World's largest online retailer Amazon.com, Inc. has set the process rolling for creating a local logistics backend in India in what could be a precursor to launching full-fledged operations to sell products in the country. Amazon Asia-Pacific Resources Pvt Ltd, a Singapore-based arm of Amazon, is setting up a wholly owned subsidiary in India to provide 'courier services' for delivery of goods within the country.
The firm plans to initially invest $3 million and hire around 300 people for the independent Indian venture, according to a company proposal filed with the Indian authorities for approval. The registered office of the Indian logistics arm will be in Delhi-NCR.
Although foreign direct investment (FDI) up to 100 per cent in a company engaged in courier services is allowed according to the current policy, it requires prior approval of the foreign investment promotion board (FIPB), the nodal body monitoring foreign investment in the country.
The plan to set up a courier firm is part of a bigger plan where Amazon is planning to launch its marketplace under the domain name amazon.in through a separate, wholly owned arm for its e-commerce activities. Incidentally, the domain name amazon.in is not publicly online yet.

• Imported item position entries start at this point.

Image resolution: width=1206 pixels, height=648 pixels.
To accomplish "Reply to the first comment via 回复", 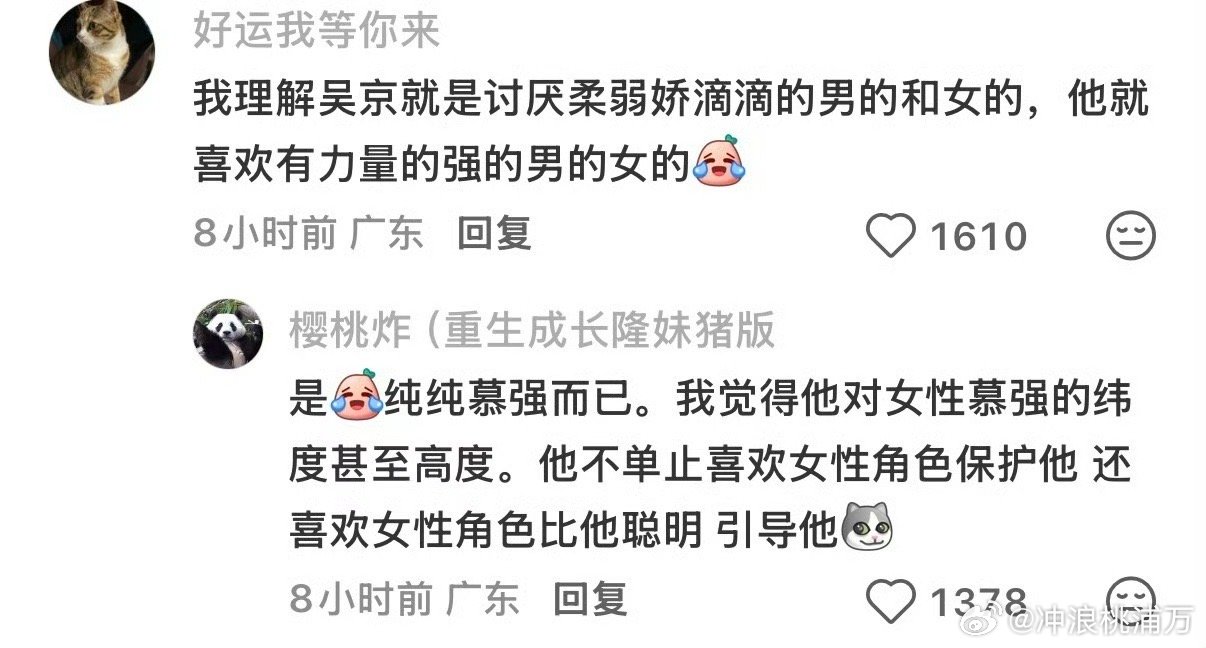I will click(494, 234).
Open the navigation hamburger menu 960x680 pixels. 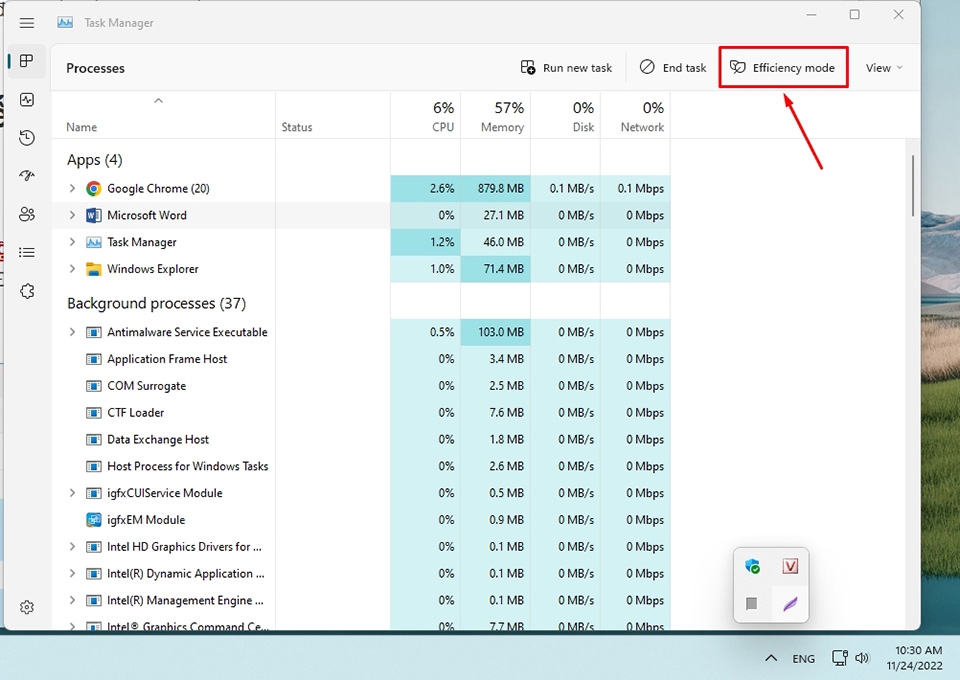click(27, 22)
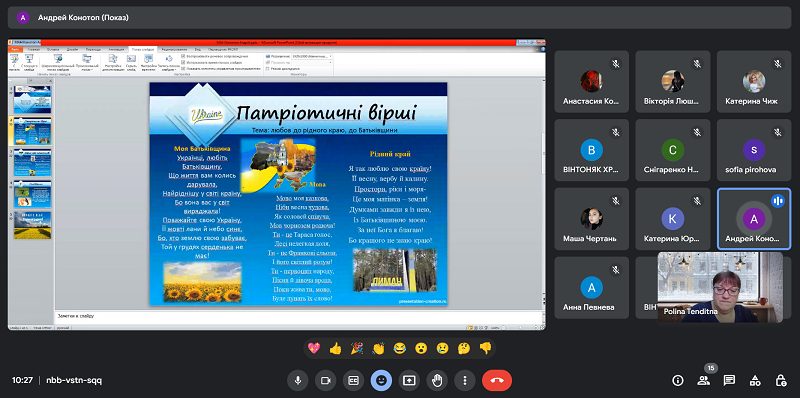The height and width of the screenshot is (398, 800).
Task: Send the pink heart reaction
Action: tap(314, 349)
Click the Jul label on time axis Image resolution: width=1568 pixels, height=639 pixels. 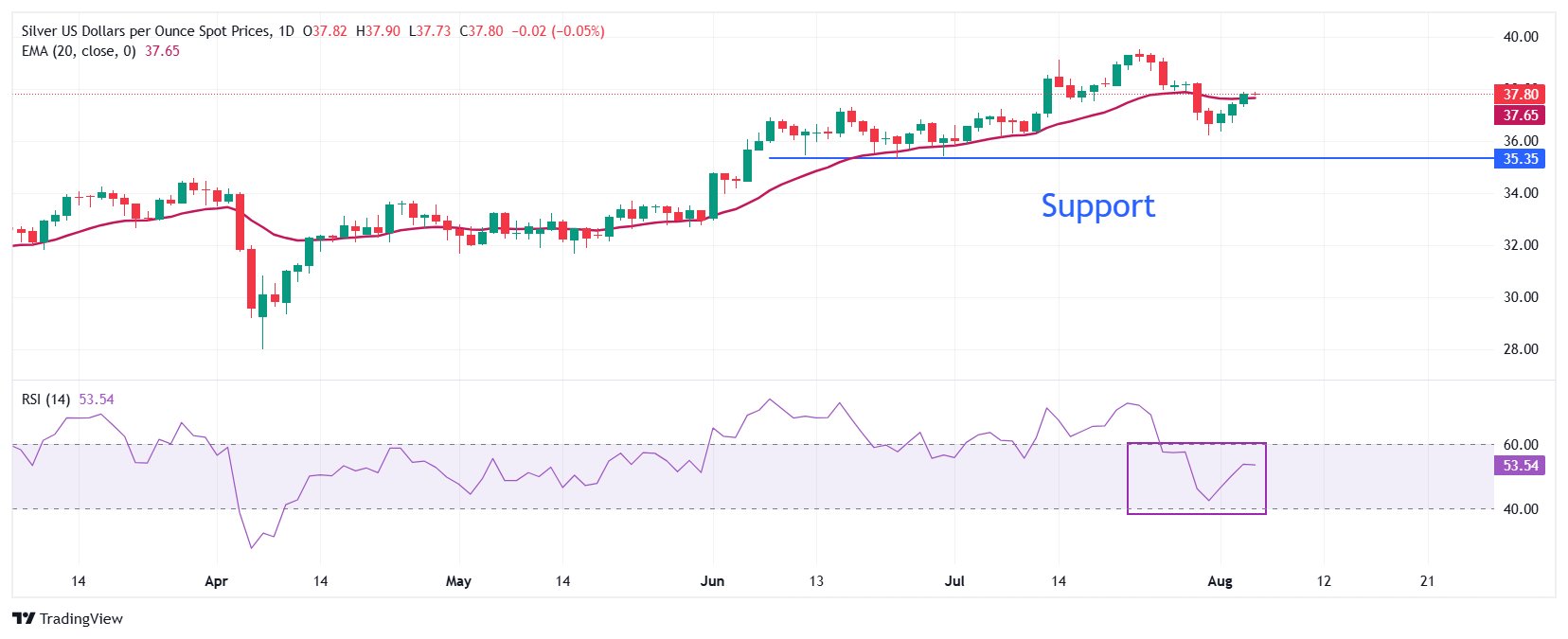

Besides the mother site amazon.com, the company also operates various country specific e-commerce sites in Canada, China, France, Germany, Italy, Japan, Spain and the UK. Amazon's entry is expected to make a big splash in the nascent but fast-growing Indian e-commerce market that has been recording back-to-back venture capital investment deals in firms engaged in horizontal e-commerce like Amazon, as well as in product verticals like apparel and electronics, among others.

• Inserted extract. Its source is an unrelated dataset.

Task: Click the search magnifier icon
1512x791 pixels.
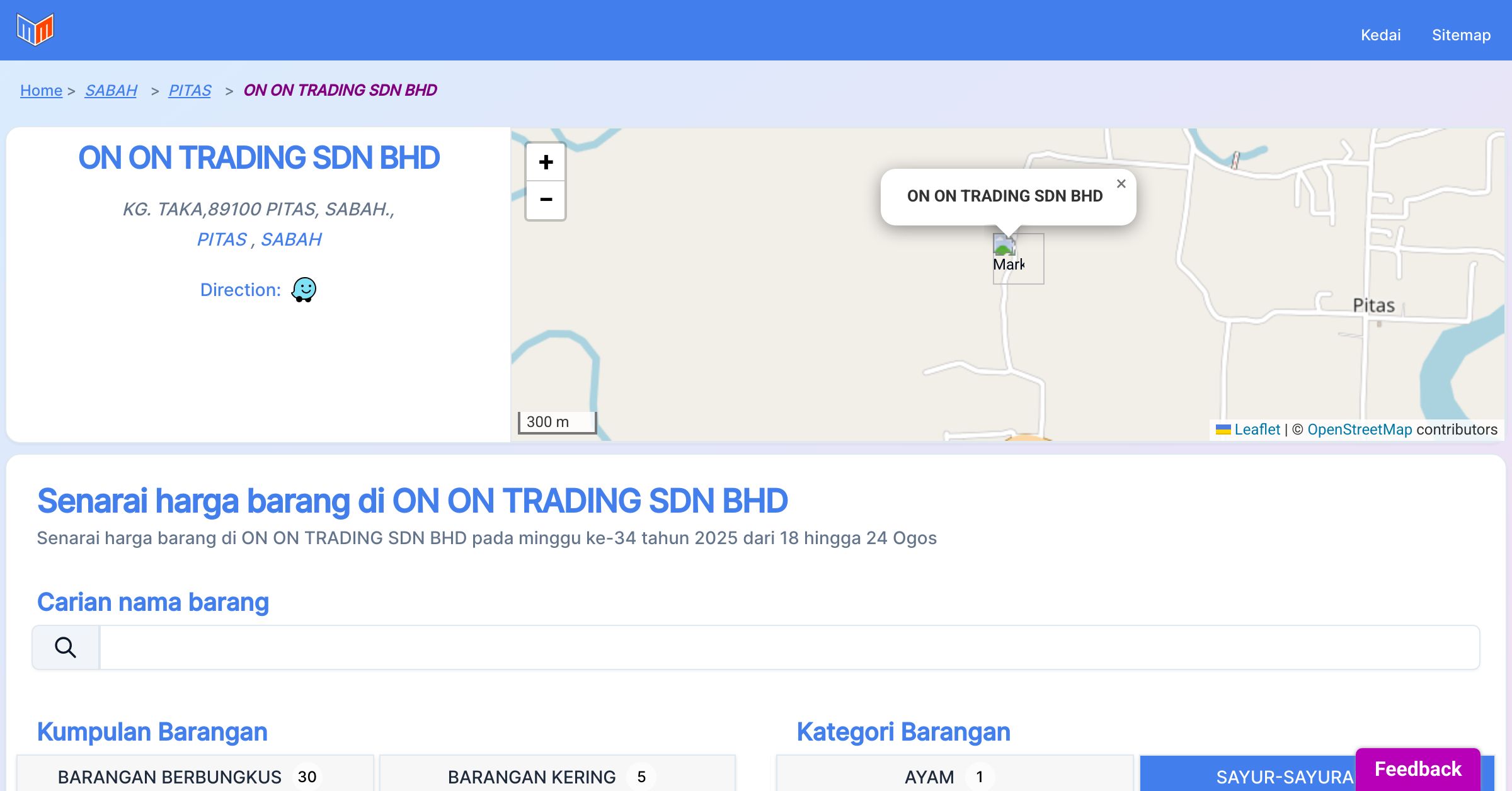Action: (x=66, y=647)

Amazon already has some operations in India that serve as a development centre for refining and redefining how Amazon creates and manages product information for all its retail sites.
The corporate structure through which Amazon chooses to start its online marketplace in India is keenly awaited as there is some ambiguity in interpreting how a foreign investment in Indian e-commerce firm is treated. Many Indian e-commerce sites have floated innovative corporate structures to attract foreign investment from venture capital firms without violating the current FDI norms that bars foreign investment in multi-brand retail in the country.

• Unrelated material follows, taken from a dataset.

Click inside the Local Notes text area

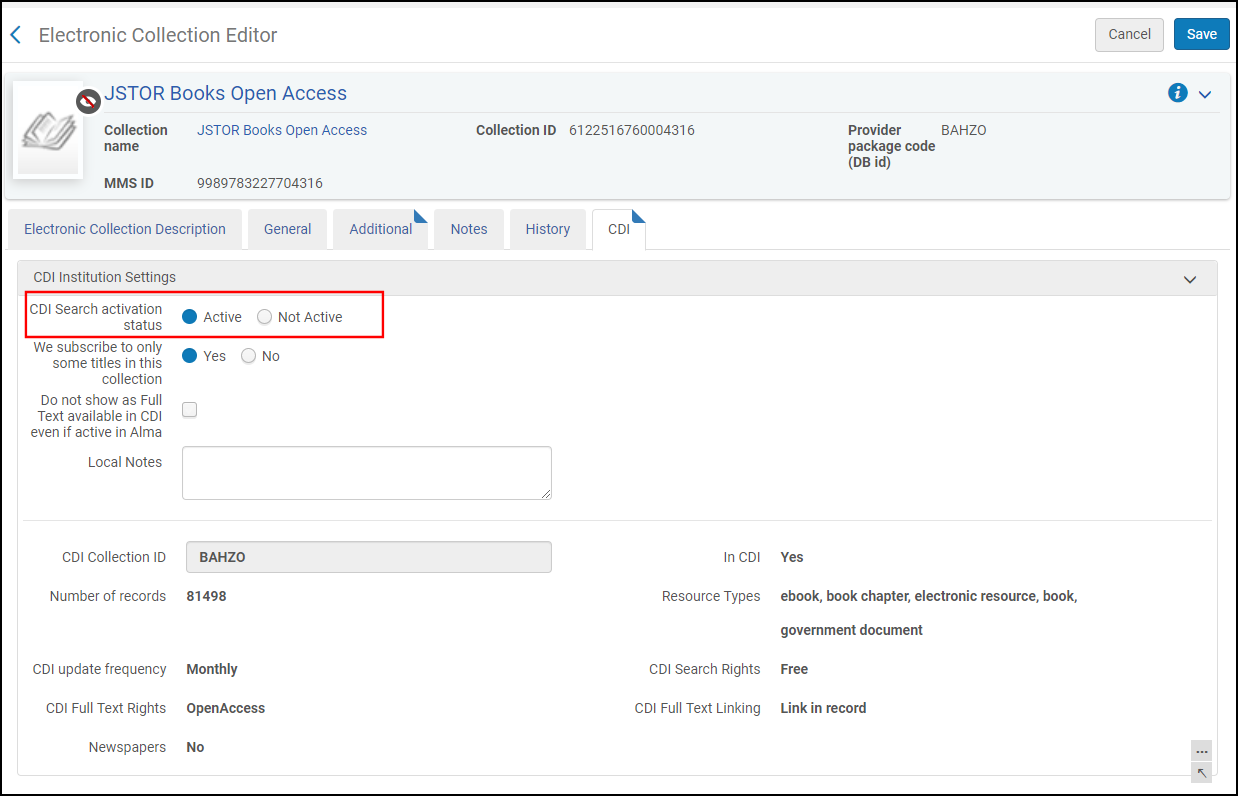point(366,472)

Although the government had initiated a process to allow FDI in retail with 51 per cent foreign equity, it was put on the backburner due to political opposition. See our earlier take on how Amazon could pitch against world's largest retail chain Wal-Mart that is also in the process of expanding its physical retail stores for whole-sellers or cash-and-carry format under a joint venture with the Bharti Group.
Seattle (Washington)-headquartered Amazon generated global revenues of $34.2 billion with net income of $1.1 billion for CY2010. It is also one of the most valued Internet services firms in the world with a market cap of around $80 billion on NASDAQ.
The popularity of Amazon and the consumer awareness among netizens in India precede its formal launch in the country. In fact, the latest comScore report says Amazon sites are the most visited online retail destination for Indians. Amazon sites clocked as many as 6.8 million visitors in India or roughly 14.7 per cent of the online population in the country. See our separate report on that here. This is particularly surprising as Amazon has not launched its Indian e-commerce operations yet although one can still buy products from its global site by paying in dollars and shelling out import duties as the product is shipped from abroad.
Amazon is followed by Apple.com with 3.4 million visitors. Incidentally, the tall boys of Indian e-commerce are much behind, with Flipkart.com (2.7 million visitors), HomeShop18.com (2.3 million visitors) and Naaptol.com (2.1 million visitors) squaring up the top three positions among local e-tailers.